People could also be assessed slightly higher taxes, Evans warned, as people don’t need a Town permit for a temporary paver patio, but they need one from the County. The County will reassess the property value for both lots because it doesn’t recognize the easement for tax purposes. Both homeowners could be partially taxed for one patio.

It’s not a significant amount, “but that homeowner should be aware of it,” Botchie said.

Plus, as more residents (renters or future homeowners) use the properties, Botchie was concerned the original intent and understanding would erode, causing problems.

In a townhouse, someone would expect the proximity of neighbors, but would people anticipate having their neighbors allowed right next to their houses, Thompson wondered.
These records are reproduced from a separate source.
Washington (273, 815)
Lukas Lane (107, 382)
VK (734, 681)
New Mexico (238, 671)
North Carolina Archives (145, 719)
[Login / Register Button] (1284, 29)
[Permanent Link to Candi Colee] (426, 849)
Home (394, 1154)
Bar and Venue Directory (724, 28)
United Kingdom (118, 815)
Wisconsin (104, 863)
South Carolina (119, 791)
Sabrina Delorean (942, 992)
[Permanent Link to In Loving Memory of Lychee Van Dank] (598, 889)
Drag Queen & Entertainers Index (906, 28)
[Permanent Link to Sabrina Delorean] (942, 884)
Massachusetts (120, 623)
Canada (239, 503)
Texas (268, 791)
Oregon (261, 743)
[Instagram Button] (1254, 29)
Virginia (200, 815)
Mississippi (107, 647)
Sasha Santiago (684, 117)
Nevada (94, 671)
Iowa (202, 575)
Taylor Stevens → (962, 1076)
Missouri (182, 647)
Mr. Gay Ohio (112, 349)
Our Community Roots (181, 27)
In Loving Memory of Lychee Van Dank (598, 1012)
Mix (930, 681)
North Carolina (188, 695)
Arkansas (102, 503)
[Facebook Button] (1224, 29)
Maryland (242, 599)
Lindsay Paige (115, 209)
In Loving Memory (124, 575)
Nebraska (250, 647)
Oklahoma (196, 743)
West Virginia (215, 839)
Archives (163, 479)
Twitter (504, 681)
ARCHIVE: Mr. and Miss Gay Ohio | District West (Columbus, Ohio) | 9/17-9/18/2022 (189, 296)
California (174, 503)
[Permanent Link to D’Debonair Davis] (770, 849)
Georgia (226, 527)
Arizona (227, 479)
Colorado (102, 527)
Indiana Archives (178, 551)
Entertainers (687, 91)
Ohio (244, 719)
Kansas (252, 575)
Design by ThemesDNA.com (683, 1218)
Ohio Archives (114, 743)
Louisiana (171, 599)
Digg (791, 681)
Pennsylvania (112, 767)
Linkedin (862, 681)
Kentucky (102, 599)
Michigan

“When we started marketing these homes, we did in actuality educate the buyers,” Rosenstein said. They showed prospective buyers the property or photos and explained how the easement would work, she said.

But Linett asked if the easement is made clear from the beginning, when information is picked up off a real estate rack.

Although no one would say that the information is in sales brochures, MBS representatives said the sellers discuss easement language before executing the contracts, and it’s in the final deed.

Neighbors could remove the easements by mutual agreement.

“We’ve used this side-use easement many times,” Smith said, although the system is new to Millville.

“It’s part of contract that is recorded. It’s part of the title that runs with the ground,” Smith added.

“We’ve done it before, and we haven’t had any issues. It doesn’t change the property line. You have use up to the neighbor’s house. You’re responsible for maintaining that,” Smith said. “Then those side yards become real focal points and add value and character to the community. That’s the logic behind that.”

Reluctant acceptance

Although he originally opposed the measure, Linett offered a motion that passed 3-0-1, recommending that Town Council approve the revised application for a deed use assessment easement for those lots, subject to the fact that MSP II provides upfront notifications and sales literation in regards to the easement do’s and don’ts.

“I feel we need to work together with them,” Holly said, despite the “major breakdown in communication.” She emphasized the importance of the HOA effectively monitoring the easements.

Susan Brewer agreed.

Paul DuCott, in his first P&Z meeting, recused himself, as a resident of MBS.

Linett also suggested that Millville modify its town ordinance to make the site plan process absolutely clear.

“I’m sort of disappointed that you guys thought of this a year ago,” Linett said, “and in all the discussion we had, there was no discussion until, just by happenstance, Debbie and Eric learned about it.”

With that, Botchie said she had denied the next permit the Christopher Companies requested, because they failed to file forms, which “instills lack of trust” and officially violates Millville’s Clean Hands Policy.

Millville and MBS developers have met regularly for years on the plan to build about 2,900 homes on 690 acres.

A public hearing will be held Tuesday, July 8, at 7 p.m. before the regular town council meeting.